(RECORDS SHOWN Opens)

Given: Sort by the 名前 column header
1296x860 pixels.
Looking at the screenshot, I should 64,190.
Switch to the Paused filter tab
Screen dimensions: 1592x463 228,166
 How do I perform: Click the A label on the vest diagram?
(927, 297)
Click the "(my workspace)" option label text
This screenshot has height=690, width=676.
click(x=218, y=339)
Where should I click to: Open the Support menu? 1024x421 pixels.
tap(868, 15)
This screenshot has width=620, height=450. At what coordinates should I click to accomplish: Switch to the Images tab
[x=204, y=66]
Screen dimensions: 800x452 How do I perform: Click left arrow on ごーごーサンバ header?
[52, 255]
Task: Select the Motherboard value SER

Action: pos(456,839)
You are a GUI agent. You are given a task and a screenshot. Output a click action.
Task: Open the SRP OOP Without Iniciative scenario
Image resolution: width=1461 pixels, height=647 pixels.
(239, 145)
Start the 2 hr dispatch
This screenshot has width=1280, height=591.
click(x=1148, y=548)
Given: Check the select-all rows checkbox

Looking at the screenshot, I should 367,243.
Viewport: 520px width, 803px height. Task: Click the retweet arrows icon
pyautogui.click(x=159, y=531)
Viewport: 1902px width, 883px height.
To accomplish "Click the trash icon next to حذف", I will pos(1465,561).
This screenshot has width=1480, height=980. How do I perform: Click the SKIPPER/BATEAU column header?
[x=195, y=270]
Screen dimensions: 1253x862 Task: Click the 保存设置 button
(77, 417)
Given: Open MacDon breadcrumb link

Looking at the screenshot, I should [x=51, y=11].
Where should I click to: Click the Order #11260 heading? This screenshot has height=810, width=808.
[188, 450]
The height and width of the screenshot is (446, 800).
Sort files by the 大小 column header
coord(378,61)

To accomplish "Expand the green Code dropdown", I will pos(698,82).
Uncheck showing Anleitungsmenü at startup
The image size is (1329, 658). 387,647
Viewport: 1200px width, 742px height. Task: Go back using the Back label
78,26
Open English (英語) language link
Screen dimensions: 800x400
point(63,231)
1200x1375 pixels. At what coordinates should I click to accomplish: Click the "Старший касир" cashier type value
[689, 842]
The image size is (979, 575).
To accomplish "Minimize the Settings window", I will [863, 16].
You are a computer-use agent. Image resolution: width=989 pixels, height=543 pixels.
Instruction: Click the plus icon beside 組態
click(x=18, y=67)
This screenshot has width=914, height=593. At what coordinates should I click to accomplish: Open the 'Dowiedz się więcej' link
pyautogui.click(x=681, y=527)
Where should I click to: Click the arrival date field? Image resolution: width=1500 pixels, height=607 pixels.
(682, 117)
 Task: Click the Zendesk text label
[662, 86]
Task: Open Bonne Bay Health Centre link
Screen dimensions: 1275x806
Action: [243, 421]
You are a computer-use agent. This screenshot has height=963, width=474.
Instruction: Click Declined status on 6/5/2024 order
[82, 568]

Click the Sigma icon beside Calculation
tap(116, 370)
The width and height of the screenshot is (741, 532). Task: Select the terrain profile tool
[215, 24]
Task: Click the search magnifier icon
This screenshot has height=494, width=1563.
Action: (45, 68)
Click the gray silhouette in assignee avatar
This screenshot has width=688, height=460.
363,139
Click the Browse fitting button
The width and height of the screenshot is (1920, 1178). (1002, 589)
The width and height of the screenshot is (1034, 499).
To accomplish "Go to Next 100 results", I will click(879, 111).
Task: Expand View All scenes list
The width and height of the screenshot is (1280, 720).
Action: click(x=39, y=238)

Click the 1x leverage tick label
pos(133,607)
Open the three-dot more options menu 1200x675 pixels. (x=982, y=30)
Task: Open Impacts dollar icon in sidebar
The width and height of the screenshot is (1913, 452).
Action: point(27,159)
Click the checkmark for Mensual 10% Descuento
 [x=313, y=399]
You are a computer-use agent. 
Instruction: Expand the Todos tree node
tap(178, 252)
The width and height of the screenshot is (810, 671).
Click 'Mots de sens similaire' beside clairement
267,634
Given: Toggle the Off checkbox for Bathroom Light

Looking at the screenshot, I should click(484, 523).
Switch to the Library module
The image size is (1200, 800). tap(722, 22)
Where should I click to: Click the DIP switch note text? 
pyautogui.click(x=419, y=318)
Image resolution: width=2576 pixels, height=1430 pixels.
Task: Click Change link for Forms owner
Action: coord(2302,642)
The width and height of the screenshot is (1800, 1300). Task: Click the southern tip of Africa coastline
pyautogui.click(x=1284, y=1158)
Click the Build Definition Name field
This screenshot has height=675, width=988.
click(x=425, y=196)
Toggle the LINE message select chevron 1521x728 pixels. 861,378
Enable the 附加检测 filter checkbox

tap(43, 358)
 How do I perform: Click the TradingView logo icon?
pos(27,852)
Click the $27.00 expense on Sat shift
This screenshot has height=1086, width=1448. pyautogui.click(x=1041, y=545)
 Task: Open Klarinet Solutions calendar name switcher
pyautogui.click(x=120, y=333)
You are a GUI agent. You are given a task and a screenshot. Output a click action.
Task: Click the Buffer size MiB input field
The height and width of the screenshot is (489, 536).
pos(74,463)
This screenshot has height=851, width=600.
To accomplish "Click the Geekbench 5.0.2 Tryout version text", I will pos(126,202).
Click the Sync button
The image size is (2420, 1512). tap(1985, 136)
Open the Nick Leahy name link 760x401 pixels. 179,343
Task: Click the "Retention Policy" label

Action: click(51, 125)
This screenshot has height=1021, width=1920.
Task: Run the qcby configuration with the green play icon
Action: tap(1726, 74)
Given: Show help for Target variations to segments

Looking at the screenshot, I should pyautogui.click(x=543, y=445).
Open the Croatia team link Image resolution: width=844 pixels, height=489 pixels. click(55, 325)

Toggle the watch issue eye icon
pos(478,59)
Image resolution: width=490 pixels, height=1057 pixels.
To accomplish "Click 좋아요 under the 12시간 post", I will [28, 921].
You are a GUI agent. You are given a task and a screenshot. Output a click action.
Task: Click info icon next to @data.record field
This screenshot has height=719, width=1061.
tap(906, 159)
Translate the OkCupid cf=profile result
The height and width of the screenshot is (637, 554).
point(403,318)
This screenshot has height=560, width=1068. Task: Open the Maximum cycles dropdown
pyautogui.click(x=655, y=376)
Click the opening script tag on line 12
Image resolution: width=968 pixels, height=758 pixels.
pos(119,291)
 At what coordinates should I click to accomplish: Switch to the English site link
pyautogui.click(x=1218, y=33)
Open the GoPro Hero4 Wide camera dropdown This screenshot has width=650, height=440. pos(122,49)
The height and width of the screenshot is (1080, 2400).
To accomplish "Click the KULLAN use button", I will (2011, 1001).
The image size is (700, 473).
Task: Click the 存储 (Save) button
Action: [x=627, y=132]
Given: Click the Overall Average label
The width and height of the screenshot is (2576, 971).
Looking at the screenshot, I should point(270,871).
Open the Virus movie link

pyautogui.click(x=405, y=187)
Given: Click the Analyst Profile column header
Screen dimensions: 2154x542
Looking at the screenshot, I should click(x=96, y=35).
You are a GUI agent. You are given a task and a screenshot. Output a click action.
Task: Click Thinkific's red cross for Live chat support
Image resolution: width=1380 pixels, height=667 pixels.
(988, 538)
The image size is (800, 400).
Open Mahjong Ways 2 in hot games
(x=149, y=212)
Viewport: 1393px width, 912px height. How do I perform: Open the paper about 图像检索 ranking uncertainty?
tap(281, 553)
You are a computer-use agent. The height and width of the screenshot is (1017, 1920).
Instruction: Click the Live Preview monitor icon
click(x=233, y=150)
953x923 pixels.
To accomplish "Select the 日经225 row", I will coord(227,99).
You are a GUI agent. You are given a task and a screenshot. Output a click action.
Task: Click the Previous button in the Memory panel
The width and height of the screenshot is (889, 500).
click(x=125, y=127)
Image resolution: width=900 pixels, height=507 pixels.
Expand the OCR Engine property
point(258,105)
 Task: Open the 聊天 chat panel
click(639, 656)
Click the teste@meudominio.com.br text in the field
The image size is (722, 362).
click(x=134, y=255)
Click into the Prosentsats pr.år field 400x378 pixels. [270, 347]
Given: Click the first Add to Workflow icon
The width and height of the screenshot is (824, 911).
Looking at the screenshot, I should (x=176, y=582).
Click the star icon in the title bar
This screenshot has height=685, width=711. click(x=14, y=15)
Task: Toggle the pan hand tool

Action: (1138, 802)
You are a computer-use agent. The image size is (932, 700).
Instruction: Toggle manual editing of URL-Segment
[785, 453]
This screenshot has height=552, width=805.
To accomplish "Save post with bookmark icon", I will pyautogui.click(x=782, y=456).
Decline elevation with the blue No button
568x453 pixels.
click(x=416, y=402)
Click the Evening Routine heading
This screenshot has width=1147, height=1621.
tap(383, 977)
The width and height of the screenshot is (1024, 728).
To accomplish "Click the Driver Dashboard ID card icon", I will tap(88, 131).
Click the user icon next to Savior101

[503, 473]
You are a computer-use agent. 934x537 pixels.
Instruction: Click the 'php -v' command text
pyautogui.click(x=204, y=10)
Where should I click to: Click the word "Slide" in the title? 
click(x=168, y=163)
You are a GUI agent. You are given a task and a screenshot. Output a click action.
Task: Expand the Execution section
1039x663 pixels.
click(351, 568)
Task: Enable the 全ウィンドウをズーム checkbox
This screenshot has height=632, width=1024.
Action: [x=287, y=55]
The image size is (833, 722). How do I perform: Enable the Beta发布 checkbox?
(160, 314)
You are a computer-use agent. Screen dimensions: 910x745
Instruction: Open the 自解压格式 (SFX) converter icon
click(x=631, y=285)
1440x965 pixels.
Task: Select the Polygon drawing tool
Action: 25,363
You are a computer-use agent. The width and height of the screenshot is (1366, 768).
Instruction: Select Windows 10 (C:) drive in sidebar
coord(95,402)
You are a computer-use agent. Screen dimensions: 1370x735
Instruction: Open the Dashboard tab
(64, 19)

(RECORDS SHOWN Closes)

• [WORK TO BE COMPLETED]
Show me each line of the listing above with "post" in it.

• [ANSWER FOR THIS EXERCISE]
To accomplish "Click 좋아요 under the 12시간 post", I will [28, 921].
To accomplish "Save post with bookmark icon", I will pyautogui.click(x=782, y=456).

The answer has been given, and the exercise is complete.